Task description:
Where the material below has a line containing "You are a computer-use agent. This", start repeating exactly, and keep going through the line containing "Given: Click the 8k context length value", with no other lines.

Data records:
"""
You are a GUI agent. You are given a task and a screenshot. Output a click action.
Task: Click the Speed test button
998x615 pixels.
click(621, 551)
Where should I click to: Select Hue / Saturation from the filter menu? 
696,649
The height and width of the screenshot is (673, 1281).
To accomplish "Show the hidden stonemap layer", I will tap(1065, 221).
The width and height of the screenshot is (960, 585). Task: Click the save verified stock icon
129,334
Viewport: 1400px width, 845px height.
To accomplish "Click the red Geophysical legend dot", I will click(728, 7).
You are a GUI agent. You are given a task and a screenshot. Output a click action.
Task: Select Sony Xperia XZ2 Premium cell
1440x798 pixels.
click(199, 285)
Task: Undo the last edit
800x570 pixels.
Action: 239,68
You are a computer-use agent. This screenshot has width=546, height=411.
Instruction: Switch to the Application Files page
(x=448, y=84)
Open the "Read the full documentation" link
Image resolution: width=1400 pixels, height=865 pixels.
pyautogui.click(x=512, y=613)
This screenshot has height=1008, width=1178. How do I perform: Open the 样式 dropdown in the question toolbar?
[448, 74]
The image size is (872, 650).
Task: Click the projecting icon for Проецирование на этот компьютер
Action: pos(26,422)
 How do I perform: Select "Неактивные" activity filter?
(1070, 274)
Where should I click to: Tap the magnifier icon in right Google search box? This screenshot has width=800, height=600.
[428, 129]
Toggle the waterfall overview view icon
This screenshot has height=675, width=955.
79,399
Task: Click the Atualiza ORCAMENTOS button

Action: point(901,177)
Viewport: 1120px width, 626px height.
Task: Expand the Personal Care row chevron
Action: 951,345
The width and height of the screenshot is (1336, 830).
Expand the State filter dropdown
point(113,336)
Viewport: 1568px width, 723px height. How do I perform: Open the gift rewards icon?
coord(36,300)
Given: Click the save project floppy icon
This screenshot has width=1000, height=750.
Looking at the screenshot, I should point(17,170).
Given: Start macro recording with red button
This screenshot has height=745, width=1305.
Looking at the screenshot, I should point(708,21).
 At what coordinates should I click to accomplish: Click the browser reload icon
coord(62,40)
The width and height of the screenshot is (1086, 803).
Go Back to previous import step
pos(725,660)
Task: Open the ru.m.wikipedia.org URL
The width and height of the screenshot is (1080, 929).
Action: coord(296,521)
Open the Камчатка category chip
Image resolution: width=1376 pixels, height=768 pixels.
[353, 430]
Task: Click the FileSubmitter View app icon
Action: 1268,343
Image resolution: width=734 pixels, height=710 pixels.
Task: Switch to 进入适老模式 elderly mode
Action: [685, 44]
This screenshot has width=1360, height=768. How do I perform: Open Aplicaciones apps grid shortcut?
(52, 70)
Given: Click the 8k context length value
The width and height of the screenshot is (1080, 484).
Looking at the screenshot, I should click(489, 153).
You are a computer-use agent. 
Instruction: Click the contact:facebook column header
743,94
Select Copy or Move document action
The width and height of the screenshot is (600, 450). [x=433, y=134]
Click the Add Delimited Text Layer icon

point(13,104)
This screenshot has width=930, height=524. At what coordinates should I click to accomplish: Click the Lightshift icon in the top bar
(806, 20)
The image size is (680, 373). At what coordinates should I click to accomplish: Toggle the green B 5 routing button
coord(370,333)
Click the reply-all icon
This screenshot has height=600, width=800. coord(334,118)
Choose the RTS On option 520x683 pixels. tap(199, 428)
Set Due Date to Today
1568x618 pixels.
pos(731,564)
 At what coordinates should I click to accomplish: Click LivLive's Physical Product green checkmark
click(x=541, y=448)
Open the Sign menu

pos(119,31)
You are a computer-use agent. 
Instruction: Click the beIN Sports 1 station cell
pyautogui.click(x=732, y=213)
"""
Answer for this exercise:
You are a computer-use agent. This screenshot has width=546, height=411.
Instruction: Switch to the Application Files page
(x=448, y=84)
Open the "Read the full documentation" link
Image resolution: width=1400 pixels, height=865 pixels.
pyautogui.click(x=512, y=613)
This screenshot has height=1008, width=1178. How do I perform: Open the 样式 dropdown in the question toolbar?
[448, 74]
The image size is (872, 650).
Task: Click the projecting icon for Проецирование на этот компьютер
Action: pos(26,422)
 How do I perform: Select "Неактивные" activity filter?
(1070, 274)
Where should I click to: Tap the magnifier icon in right Google search box? This screenshot has width=800, height=600.
[428, 129]
Toggle the waterfall overview view icon
This screenshot has height=675, width=955.
79,399
Task: Click the Atualiza ORCAMENTOS button

Action: point(901,177)
Viewport: 1120px width, 626px height.
Task: Expand the Personal Care row chevron
Action: 951,345
The width and height of the screenshot is (1336, 830).
Expand the State filter dropdown
point(113,336)
Viewport: 1568px width, 723px height. How do I perform: Open the gift rewards icon?
coord(36,300)
Given: Click the save project floppy icon
This screenshot has width=1000, height=750.
Looking at the screenshot, I should point(17,170).
Given: Start macro recording with red button
This screenshot has height=745, width=1305.
Looking at the screenshot, I should point(708,21).
 At what coordinates should I click to accomplish: Click the browser reload icon
coord(62,40)
The width and height of the screenshot is (1086, 803).
Go Back to previous import step
pos(725,660)
Task: Open the ru.m.wikipedia.org URL
The width and height of the screenshot is (1080, 929).
Action: coord(296,521)
Open the Камчатка category chip
Image resolution: width=1376 pixels, height=768 pixels.
[353, 430]
Task: Click the FileSubmitter View app icon
Action: 1268,343
Image resolution: width=734 pixels, height=710 pixels.
Task: Switch to 进入适老模式 elderly mode
Action: [685, 44]
This screenshot has width=1360, height=768. How do I perform: Open Aplicaciones apps grid shortcut?
(52, 70)
Given: Click the 8k context length value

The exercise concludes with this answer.